A do-it-yourself social network

Ning is making it easier for users to create their own, more elaborate social networking sites. Version 2 of the 3-year-old social networking development platform lets users create websites that have videos, photos, blogs, and discussion forums, among other features--all the functions you'd expect on MySpace or Facebook, but with more control.

"Freedom and creativity are what people want," CEO Gina Bianchini says. There's a lesson to be learned from the impact of the web on walled-garden Internet services such as AOL, CompuServe, and Prodigy, she says. "They had a fixed view of what people could do with them," Bianchini says. "The web came along and as a platform gave people the freedom and the ability to create their own websites."
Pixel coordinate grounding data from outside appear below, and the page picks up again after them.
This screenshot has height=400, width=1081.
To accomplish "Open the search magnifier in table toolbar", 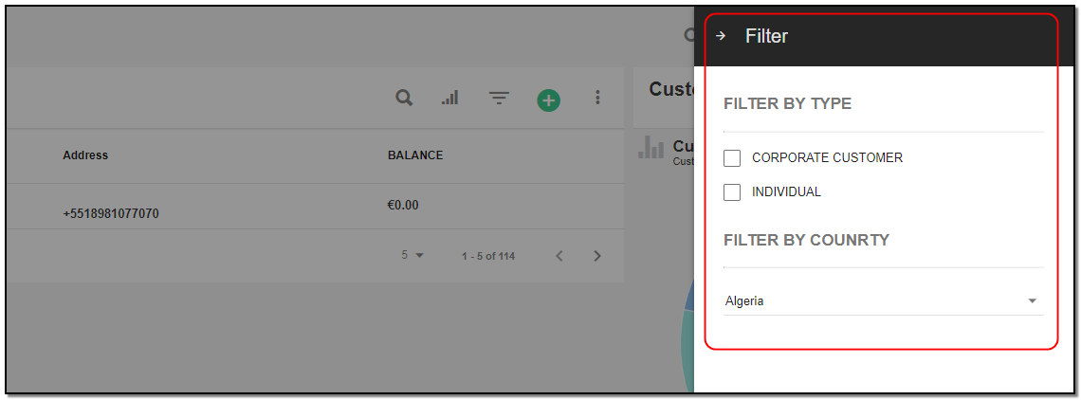I will coord(404,98).
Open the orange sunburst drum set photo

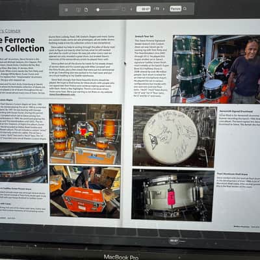pos(86,134)
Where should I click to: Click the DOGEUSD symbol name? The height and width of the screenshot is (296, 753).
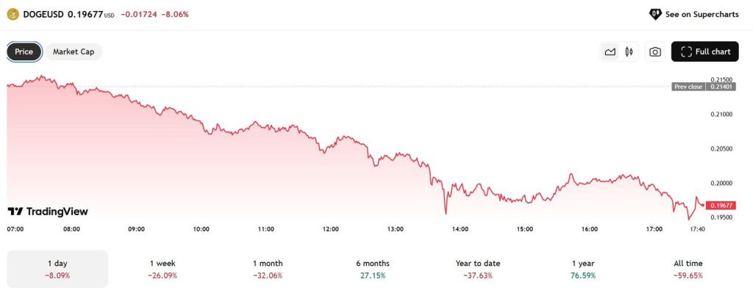coord(43,14)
As it happens, Ning's CTO, Marc Andreessen, was the CTO of AOL and CTO and co-founder of Netscape.

Ning is free. As a user, you have complete control over the modules on your site, your site's appearance, and who has access. Ning runs ads on the sites, or users can pay $19.95 a month and run Google AdSense or another third-party advertising server, Bianchini says.
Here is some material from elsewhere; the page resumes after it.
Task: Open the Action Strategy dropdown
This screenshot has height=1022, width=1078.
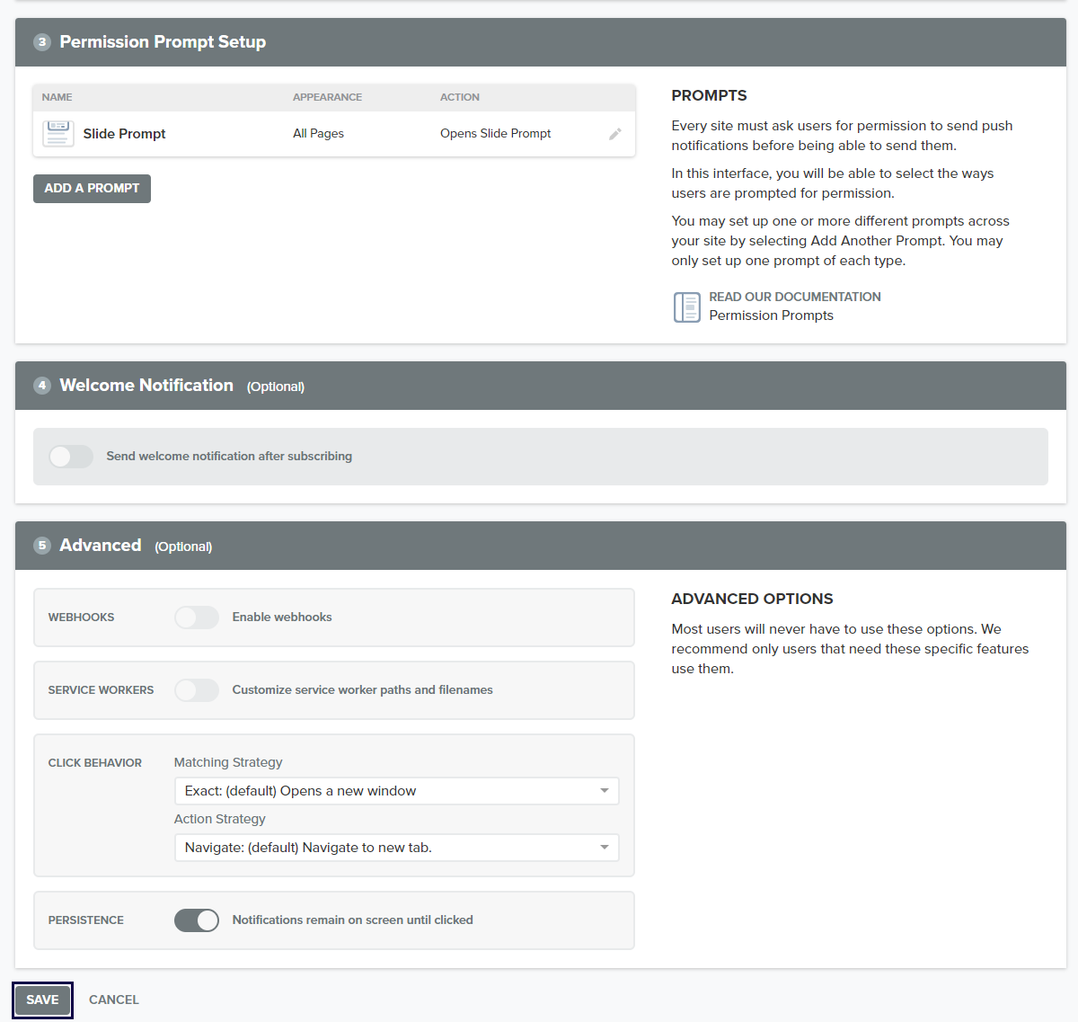Action: 396,848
Ning is used by individuals as well as big companies like CBS, which is using it to power a social network for the show CSI. "CBS actually came in and used the same service that Minnesota schoolteachers and subversive artists in North Carolina are using," Bianchini says.

Ning's computing resources can be accessed through APIs. Developers who want, for example, to use Ning's friend list on another site can craft code to use the Ning data.

"We imagine a world where there are millions of social networks for every conceivable niche and need and interest and hobby and location and group," Bianchini says. "That's where things should go." With more than 30,000 social networks on its platform, Ning's helping get them there.